* Task item *
Would you return the entries below word for word?

[Stored records]
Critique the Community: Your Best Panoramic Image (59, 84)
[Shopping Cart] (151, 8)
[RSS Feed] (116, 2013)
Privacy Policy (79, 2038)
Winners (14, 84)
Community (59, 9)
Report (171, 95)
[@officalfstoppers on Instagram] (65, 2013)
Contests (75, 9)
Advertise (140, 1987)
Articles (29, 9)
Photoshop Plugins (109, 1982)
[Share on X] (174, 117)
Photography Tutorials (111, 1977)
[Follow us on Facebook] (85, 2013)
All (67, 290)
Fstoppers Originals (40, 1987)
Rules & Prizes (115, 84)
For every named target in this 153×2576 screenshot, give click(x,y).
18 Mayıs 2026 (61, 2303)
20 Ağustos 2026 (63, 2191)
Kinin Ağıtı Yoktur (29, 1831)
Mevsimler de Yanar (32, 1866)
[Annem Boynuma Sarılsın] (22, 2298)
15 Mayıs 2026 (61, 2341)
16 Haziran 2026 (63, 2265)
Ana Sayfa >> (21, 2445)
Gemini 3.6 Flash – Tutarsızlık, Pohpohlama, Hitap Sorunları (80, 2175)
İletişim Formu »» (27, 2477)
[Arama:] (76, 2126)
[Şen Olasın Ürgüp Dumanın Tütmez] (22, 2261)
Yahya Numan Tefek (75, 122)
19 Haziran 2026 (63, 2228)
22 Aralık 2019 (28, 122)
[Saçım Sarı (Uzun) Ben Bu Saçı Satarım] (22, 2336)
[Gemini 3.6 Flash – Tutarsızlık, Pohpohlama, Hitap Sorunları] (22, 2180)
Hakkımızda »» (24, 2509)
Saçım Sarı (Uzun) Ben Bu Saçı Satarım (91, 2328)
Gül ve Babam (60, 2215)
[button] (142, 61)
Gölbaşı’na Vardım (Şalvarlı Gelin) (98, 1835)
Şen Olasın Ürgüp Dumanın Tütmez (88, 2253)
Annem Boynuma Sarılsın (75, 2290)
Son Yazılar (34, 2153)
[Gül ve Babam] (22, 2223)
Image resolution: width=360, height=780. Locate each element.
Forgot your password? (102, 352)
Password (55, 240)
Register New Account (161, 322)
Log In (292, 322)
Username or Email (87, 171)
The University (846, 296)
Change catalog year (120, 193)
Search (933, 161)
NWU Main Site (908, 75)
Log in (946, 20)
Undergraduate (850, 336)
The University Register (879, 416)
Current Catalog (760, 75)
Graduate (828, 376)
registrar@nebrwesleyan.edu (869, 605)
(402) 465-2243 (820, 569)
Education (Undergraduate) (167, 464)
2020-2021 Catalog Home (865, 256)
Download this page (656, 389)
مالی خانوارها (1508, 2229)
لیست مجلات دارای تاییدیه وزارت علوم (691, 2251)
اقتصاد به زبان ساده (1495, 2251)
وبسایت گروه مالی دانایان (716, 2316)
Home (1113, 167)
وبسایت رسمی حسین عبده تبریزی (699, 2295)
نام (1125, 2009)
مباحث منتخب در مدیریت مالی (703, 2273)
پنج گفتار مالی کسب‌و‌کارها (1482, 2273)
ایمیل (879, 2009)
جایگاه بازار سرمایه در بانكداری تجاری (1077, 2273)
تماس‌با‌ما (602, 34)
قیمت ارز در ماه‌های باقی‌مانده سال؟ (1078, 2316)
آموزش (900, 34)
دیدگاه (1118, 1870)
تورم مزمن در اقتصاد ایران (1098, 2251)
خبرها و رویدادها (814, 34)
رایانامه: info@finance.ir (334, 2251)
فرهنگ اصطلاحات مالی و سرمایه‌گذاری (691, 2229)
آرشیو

* Task response *
Critique the Community: Your Best Panoramic Image (59, 84)
[Shopping Cart] (151, 8)
[RSS Feed] (116, 2013)
Privacy Policy (79, 2038)
Winners (14, 84)
Community (59, 9)
Report (171, 95)
[@officalfstoppers on Instagram] (65, 2013)
Contests (75, 9)
Advertise (140, 1987)
Articles (29, 9)
Photoshop Plugins (109, 1982)
[Share on X] (174, 117)
Photography Tutorials (111, 1977)
[Follow us on Facebook] (85, 2013)
All (67, 290)
Fstoppers Originals (40, 1987)
Rules & Prizes (115, 84)
For every named target in this 153×2576 screenshot, give click(x,y).
18 Mayıs 2026 (61, 2303)
20 Ağustos 2026 (63, 2191)
Kinin Ağıtı Yoktur (29, 1831)
Mevsimler de Yanar (32, 1866)
[Annem Boynuma Sarılsın] (22, 2298)
15 Mayıs 2026 (61, 2341)
16 Haziran 2026 (63, 2265)
Ana Sayfa >> (21, 2445)
Gemini 3.6 Flash – Tutarsızlık, Pohpohlama, Hitap Sorunları (80, 2175)
İletişim Formu »» (27, 2477)
[Arama:] (76, 2126)
[Şen Olasın Ürgüp Dumanın Tütmez] (22, 2261)
Yahya Numan Tefek (75, 122)
19 Haziran 2026 (63, 2228)
22 Aralık 2019 (28, 122)
[Saçım Sarı (Uzun) Ben Bu Saçı Satarım] (22, 2336)
[Gemini 3.6 Flash – Tutarsızlık, Pohpohlama, Hitap Sorunları] (22, 2180)
Hakkımızda »» (24, 2509)
Saçım Sarı (Uzun) Ben Bu Saçı Satarım (91, 2328)
Gül ve Babam (60, 2215)
[button] (142, 61)
Gölbaşı’na Vardım (Şalvarlı Gelin) (98, 1835)
Şen Olasın Ürgüp Dumanın Tütmez (88, 2253)
Annem Boynuma Sarılsın (75, 2290)
Son Yazılar (34, 2153)
[Gül ve Babam] (22, 2223)
Image resolution: width=360, height=780. Locate each element.
Forgot your password? (102, 352)
Password (55, 240)
Register New Account (161, 322)
Log In (292, 322)
Username or Email (87, 171)
The University (846, 296)
Change catalog year (120, 193)
Search (933, 161)
NWU Main Site (908, 75)
Log in (946, 20)
Undergraduate (850, 336)
The University Register (879, 416)
Current Catalog (760, 75)
Graduate (828, 376)
registrar@nebrwesleyan.edu (869, 605)
(402) 465-2243 (820, 569)
Education (Undergraduate) (167, 464)
2020-2021 Catalog Home (865, 256)
Download this page (656, 389)
مالی خانوارها (1508, 2229)
لیست مجلات دارای تاییدیه وزارت علوم (691, 2251)
اقتصاد به زبان ساده (1495, 2251)
وبسایت گروه مالی دانایان (716, 2316)
Home (1113, 167)
وبسایت رسمی حسین عبده تبریزی (699, 2295)
نام (1125, 2009)
مباحث منتخب در مدیریت مالی (703, 2273)
پنج گفتار مالی کسب‌و‌کارها (1482, 2273)
ایمیل (879, 2009)
جایگاه بازار سرمایه در بانكداری تجاری (1077, 2273)
تماس‌با‌ما (602, 34)
قیمت ارز در ماه‌های باقی‌مانده سال؟ (1078, 2316)
آموزش (900, 34)
دیدگاه (1118, 1870)
تورم مزمن در اقتصاد ایران (1098, 2251)
خبرها و رویدادها (814, 34)
رایانامه: info@finance.ir (334, 2251)
فرهنگ اصطلاحات مالی و سرمایه‌گذاری (691, 2229)
آرشیو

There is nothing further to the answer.